A deep-water creature once thought to be one of the world's largest sea anemones actually belongs to a new order of marine life.

A new DNA-based study led by the American Museum of Natural History has established the first tree of life for sea anemones, a group that includes more than 1,200 species.

The findings, published in the journal PLOS ONE, describe just how significant this discovery is.

"The discovery of this new order of Cnidaria - a phylum that includes jellyfish, corals, sea anemones, and their relatives - is the equivalent to finding the first member of a group like primates or rodents," lead author Estefanía Rodríguez, an assistant curator in the Museum's Division of Invertebrate Zoology, said in a statement. "

Rodríguez, along with an international team of researchers, compared particular sections of DNA of more than 112 species of anemones collected from oceans around the world.

Sea anemones are stinging polyps that spend most of their time attached to rocks on the sea floor or on coral reefs.
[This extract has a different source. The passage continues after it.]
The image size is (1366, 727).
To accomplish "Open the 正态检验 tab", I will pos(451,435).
Although they vary greatly in size and color, anemones have very few defining structures, making them difficult to classify.
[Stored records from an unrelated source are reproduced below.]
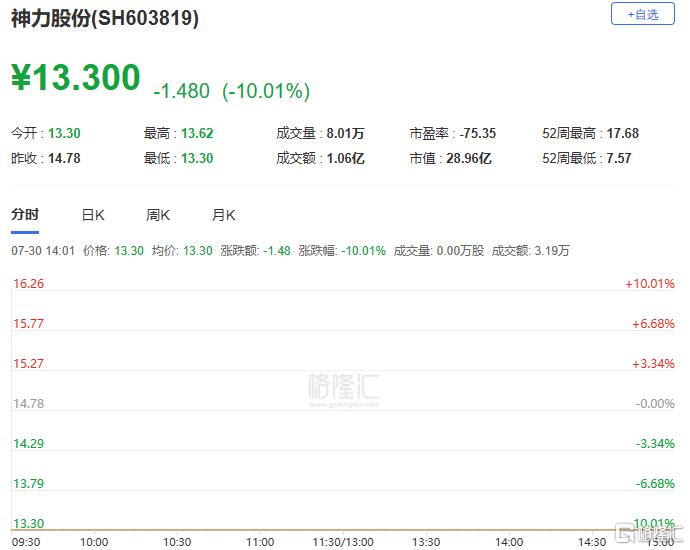Click the 市盈率 -75.35 value
690x550 pixels.
tap(477, 133)
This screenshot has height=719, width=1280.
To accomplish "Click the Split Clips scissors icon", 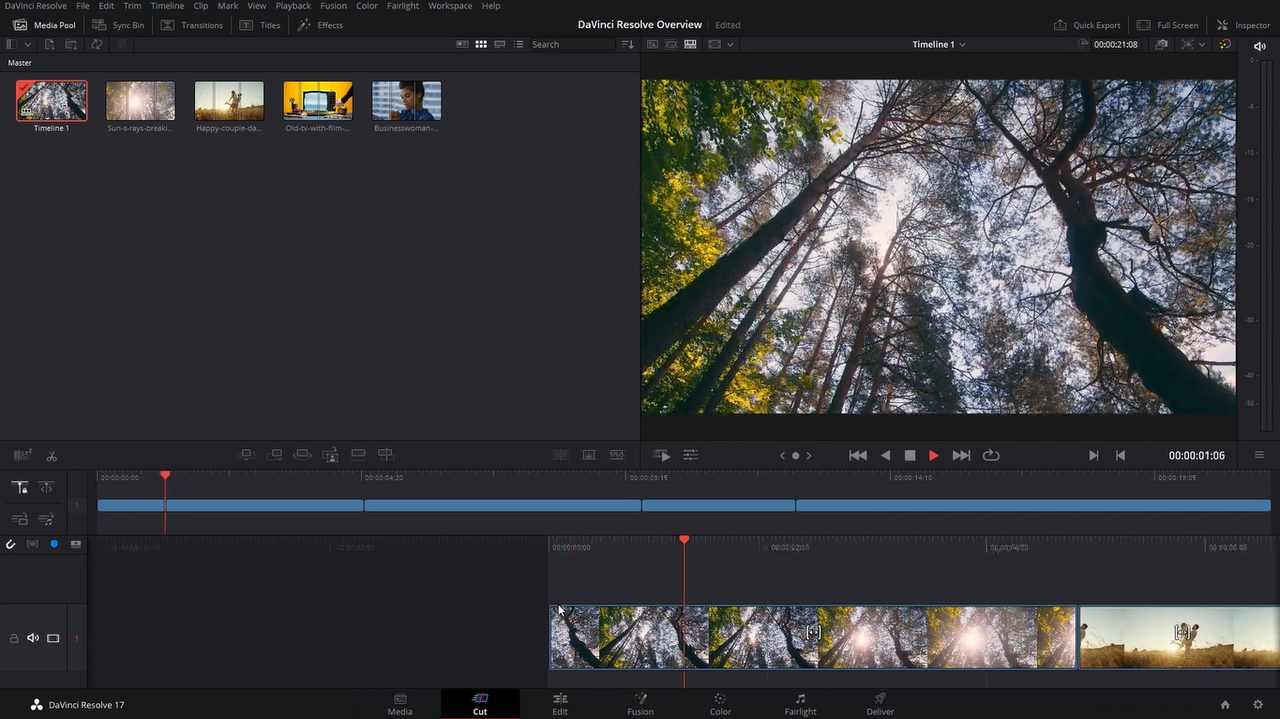I will point(52,456).
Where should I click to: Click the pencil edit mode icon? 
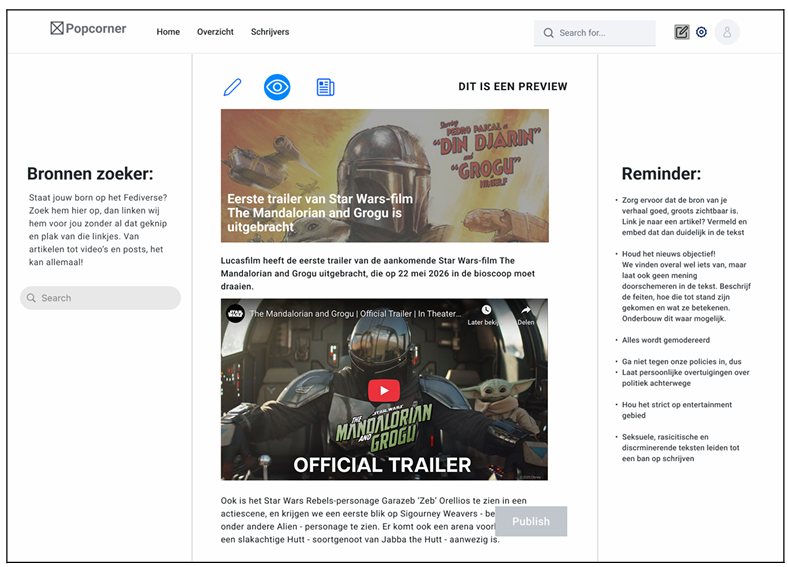(232, 87)
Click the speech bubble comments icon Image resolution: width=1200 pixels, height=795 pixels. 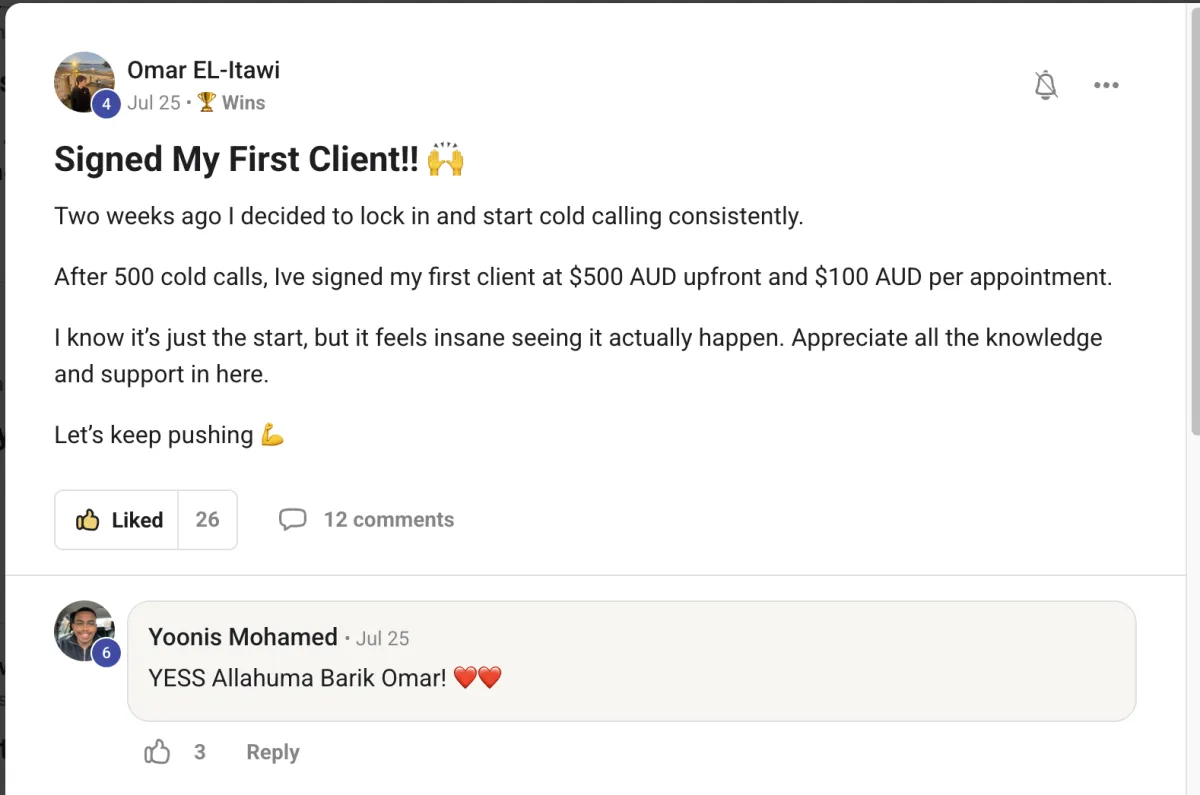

"Anemones are very simple animals," Rodríguez noted. "Because of this, they are grouped together by their lack of characters. So it wasn't a huge surprise when we began to look at their molecular data and found that the traditional classifications of anemones were wrong."

With tentacles reaching more than 6.5 feet long, the Boloceroides daphneae was initially classified as a sea anemone upon its discovery in 2006. But this study showed scientists that it isn't a sea anemone at all. It has been placed in the newly created order - a classification equal to carnivoria in mammals or crocodilia in reptiles - and is now named Relicanthus daphneae.

This animal may look like a sea anemone, but Rodríguez said labeling it as such would be like "classifying worms and snakes together because neither have legs."

It may seem like a small victory, but to Rodríguez, "this amazing finding tells us that we have so much more to learn and discover in the ocean," he said.